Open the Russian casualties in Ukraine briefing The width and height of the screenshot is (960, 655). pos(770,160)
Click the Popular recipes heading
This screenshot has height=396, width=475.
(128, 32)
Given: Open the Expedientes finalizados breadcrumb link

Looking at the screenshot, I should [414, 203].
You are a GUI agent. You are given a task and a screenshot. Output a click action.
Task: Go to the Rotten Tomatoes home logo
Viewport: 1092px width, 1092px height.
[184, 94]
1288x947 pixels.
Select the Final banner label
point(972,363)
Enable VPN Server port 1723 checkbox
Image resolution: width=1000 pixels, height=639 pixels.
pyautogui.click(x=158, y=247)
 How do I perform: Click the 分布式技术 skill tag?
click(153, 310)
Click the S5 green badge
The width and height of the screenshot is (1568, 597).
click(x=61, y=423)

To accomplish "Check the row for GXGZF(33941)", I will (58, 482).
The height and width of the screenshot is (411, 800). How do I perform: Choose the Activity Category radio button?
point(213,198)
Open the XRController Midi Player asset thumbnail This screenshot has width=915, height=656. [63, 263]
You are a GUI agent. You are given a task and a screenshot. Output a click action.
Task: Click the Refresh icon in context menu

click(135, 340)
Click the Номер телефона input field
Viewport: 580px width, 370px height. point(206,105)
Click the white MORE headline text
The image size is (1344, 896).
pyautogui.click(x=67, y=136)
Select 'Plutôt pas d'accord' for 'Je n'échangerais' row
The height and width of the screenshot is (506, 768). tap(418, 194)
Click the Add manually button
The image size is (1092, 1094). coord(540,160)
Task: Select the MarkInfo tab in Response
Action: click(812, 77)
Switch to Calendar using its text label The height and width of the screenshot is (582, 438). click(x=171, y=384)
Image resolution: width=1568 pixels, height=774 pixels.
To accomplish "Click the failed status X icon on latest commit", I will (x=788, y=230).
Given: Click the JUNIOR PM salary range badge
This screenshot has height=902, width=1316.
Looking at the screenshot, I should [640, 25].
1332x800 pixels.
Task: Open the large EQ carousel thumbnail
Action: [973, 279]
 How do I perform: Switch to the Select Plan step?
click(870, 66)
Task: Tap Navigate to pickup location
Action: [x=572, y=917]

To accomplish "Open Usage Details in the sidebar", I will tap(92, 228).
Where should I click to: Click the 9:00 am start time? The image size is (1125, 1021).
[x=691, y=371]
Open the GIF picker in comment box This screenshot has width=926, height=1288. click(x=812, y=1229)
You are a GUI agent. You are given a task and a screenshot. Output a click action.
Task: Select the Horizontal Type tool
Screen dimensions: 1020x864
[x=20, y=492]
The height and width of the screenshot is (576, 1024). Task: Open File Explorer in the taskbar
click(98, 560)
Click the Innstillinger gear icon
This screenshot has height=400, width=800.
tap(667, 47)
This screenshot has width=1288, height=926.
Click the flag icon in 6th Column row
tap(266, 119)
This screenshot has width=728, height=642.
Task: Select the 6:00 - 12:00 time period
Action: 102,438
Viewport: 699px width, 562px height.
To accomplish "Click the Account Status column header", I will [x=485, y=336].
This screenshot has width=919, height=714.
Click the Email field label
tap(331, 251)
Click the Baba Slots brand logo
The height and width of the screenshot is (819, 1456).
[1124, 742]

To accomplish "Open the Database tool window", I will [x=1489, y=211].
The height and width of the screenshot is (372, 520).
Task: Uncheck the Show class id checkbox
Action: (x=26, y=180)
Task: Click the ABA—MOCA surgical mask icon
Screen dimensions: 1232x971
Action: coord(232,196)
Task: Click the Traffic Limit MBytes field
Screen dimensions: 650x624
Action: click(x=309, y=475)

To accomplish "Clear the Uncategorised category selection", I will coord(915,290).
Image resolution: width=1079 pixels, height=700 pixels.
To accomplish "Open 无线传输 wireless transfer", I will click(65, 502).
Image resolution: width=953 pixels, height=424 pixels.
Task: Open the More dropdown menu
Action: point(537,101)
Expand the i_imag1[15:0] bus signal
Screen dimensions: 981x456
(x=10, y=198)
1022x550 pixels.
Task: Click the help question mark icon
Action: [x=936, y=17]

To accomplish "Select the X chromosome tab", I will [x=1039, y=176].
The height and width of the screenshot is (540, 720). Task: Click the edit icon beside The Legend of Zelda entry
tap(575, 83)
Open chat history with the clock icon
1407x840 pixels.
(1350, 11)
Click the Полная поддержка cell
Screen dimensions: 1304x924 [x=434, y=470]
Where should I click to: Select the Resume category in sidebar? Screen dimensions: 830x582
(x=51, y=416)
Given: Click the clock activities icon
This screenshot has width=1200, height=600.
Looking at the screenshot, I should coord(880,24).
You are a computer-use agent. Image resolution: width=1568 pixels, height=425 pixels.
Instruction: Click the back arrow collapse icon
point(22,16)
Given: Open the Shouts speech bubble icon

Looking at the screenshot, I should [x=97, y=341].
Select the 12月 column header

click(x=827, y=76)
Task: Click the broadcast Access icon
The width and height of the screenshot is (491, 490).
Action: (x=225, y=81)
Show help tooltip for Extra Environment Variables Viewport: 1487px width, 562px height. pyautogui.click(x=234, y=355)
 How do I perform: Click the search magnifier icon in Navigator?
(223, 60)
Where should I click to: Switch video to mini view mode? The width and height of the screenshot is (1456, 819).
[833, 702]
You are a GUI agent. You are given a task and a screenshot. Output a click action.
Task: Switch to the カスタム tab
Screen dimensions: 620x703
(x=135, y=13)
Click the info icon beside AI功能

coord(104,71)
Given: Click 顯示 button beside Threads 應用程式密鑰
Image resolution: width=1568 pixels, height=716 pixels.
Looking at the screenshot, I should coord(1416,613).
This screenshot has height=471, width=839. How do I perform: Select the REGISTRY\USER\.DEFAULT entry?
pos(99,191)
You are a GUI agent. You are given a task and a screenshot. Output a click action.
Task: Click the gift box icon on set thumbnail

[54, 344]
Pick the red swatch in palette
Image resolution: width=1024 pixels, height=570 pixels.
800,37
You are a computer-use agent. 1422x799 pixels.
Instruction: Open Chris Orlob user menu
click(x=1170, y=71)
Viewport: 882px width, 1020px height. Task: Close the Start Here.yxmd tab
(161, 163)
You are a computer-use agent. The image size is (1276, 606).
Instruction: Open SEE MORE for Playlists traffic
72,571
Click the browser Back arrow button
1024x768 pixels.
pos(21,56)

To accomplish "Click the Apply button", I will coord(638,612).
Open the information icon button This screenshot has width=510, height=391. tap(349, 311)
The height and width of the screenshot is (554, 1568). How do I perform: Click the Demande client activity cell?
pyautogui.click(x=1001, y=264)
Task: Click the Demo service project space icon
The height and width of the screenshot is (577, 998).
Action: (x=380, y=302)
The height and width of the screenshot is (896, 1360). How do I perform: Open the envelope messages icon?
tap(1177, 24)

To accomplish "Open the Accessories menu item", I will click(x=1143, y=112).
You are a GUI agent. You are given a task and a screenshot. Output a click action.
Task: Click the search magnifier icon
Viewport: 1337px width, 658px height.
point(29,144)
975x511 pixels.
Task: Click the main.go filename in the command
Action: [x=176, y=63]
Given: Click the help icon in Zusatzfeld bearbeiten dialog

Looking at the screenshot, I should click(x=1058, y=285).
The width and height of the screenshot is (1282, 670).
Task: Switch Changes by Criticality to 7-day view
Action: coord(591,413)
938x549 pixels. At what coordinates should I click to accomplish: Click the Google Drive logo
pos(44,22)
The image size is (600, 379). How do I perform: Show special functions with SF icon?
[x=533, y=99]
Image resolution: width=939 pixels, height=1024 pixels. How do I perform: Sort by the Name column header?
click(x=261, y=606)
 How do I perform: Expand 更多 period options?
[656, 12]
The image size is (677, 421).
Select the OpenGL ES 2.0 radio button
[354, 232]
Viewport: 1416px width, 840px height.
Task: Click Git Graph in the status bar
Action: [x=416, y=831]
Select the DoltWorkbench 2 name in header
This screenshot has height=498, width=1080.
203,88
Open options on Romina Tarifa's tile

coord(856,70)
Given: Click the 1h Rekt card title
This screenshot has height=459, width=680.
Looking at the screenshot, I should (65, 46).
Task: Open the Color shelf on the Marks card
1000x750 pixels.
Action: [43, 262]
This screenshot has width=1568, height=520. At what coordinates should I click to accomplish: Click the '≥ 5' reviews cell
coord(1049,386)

> WHAT YOU ARE ASKED TO DO:
What you return must be an exact retyping of the lines above starting at the line with "Task: Click the Refresh icon in context menu" and ending at the line with "Given: Click the JUNIOR PM salary range badge", and nothing besides.

> YOUR SOLUTION:
Task: Click the Refresh icon in context menu

click(135, 340)
Click the Номер телефона input field
Viewport: 580px width, 370px height. point(206,105)
Click the white MORE headline text
The image size is (1344, 896).
pyautogui.click(x=67, y=136)
Select 'Plutôt pas d'accord' for 'Je n'échangerais' row
The height and width of the screenshot is (506, 768). tap(418, 194)
Click the Add manually button
The image size is (1092, 1094). coord(540,160)
Task: Select the MarkInfo tab in Response
Action: click(812, 77)
Switch to Calendar using its text label The height and width of the screenshot is (582, 438). click(x=171, y=384)
Image resolution: width=1568 pixels, height=774 pixels.
To accomplish "Click the failed status X icon on latest commit", I will (x=788, y=230).
Given: Click the JUNIOR PM salary range badge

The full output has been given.